▶ CONSIGNE:
Dans le texte sur les achats marketing, reproduisez le passage qui s'ouvre sur les mots contenant "Sur cette évaluation" et se clôt sur "bien aux besoins.", en y remplaçant "viabilité économique" par "santé financière".

▶ EXTRAIT DU TEXTE:
Sur cette évaluation des fournisseurs, le mieux est que les achats interviennent le plus en amont possible. "Être en amont permet de négocier les points primordiaux pour la suite", souligne Chrystèle Navarro, en charge des achats marketing et communication d'Urgo. Le mieux est de pouvoir intervenir dès l'expression des besoins. "Les achats sont là pour aider les opérationnels à se poser les bonnes questions sur leurs fournisseurs, les aider à verbaliser les besoins pour s'assurer que le choix de prestataire est le bon", ajoute-t-elle. Le choix d'un fournisseur ne devrait donc pas se faire sans les achats qui vérifient sa viabilité économique, sa qualité et qu'il correspond bien aux besoins.

Bertrand de Postis se voit comme le gardien du temple : "Les fournisseurs font partie d'un panel que nous constituons au fur et à mesure de nos besoins avec une volonté de s'inscrire sur du moyen terme. Je réalise une veille active et rencontre beaucoup d'agences et de prestataires afin d'anticiper d'éventuels besoins, mais également pour être en capacité d'être force de proposition dans l'innovation." La direction des achats peut en effet aider les opérationnels en termes de sourcing fournisseurs, même si le dernier mot reviendra évidemment aux directions marketing et communication. Chrystèle Navarro dit réaliser une veille pour être force de proposition auprès des directions marketing et communication en leur apportant des fournisseurs innovants. "Nous venons également de réaliser un speed dating fournisseurs pour présenter aux opérationnels des fournisseurs avec lesquels nous travaillons peu ou pas", raconte-t-elle.

"Souvent, les directions marketing et communication ont leurs habitudes avec quelques fournisseurs. Or, il est important de s'ouvrir à de nouveaux prestataires car ce domaine bouge beaucoup. Les acheteurs sont un moyen de s'ouvrir à de nouveaux fournisseurs", pointe Olivier Wajnsztok. Cette veille se fait généralement en participant à des salons. Il est également courant de faire appel à des sociétés de conseil spécialisées dans les achats marketing et communication (Synesens, Harpagon, etc.). Chez Vivarte, les achats participent également à des groupes de travail dans des associations d'acheteurs type CNA. Sylvie Deschatres invite à demander conseil à des homologues dans d'autres entreprises.

Lire la suite page 3 - Etre apporteur de solutions

Être apporteur de solutions

La direction des achats peut donc apporter beaucoup aux directions marketing et communication. À condition que ces dernières comprennent cette utilité et acceptent de les faire entrer dans leur relation avec leurs prestataires. Cette collaboration n'est en effet pas toujours facile tant, nous l'avons dit, la relation qu'entretiennent les directions marketing et communication avec leurs fournisseurs est de l'ordre de l'émotion. Le Club des acheteurs de prestations intellectuelles avait réalisé fin 2016 une enquête sur les achats de prestations marketing et il en était ressorti que dans 62,5 % des cas, la direction des achats a seulement en charge la négociation des tarifs et que pour 18,8 % des répondants uniquement elle se chargeait de l'identification et du référencement des prestataires. Comment les achats peuvent-ils faire en sorte de ne pas être considérés par le marketing et la communication que comme de super négociateurs ?

▶ DONNÉES:
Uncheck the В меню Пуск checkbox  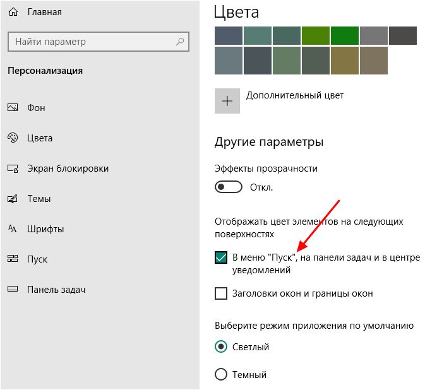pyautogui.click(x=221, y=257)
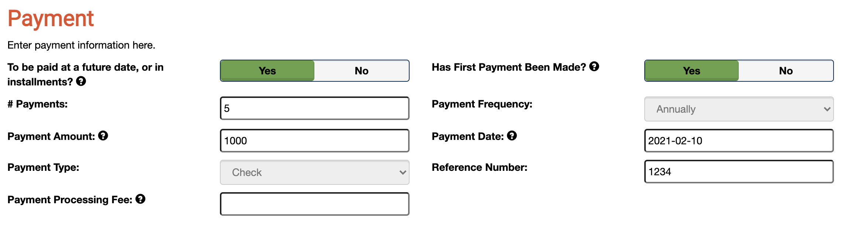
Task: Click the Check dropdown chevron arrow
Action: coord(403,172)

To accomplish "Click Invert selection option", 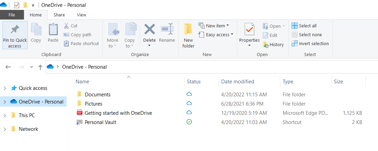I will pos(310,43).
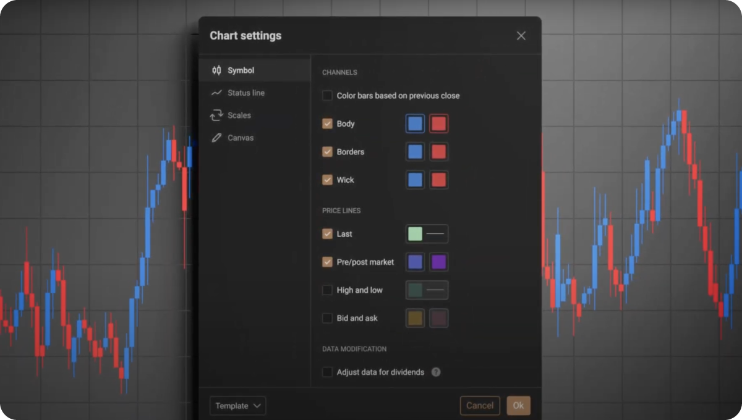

▶ CORRIGÉ:
Sur cette évaluation des fournisseurs, le mieux est que les achats interviennent le plus en amont possible. "Être en amont permet de négocier les points primordiaux pour la suite", souligne Chrystèle Navarro, en charge des achats marketing et communication d'Urgo. Le mieux est de pouvoir intervenir dès l'expression des besoins. "Les achats sont là pour aider les opérationnels à se poser les bonnes questions sur leurs fournisseurs, les aider à verbaliser les besoins pour s'assurer que le choix de prestataire est le bon", ajoute-t-elle. Le choix d'un fournisseur ne devrait donc pas se faire sans les achats qui vérifient sa santé financière, sa qualité et qu'il correspond bien aux besoins.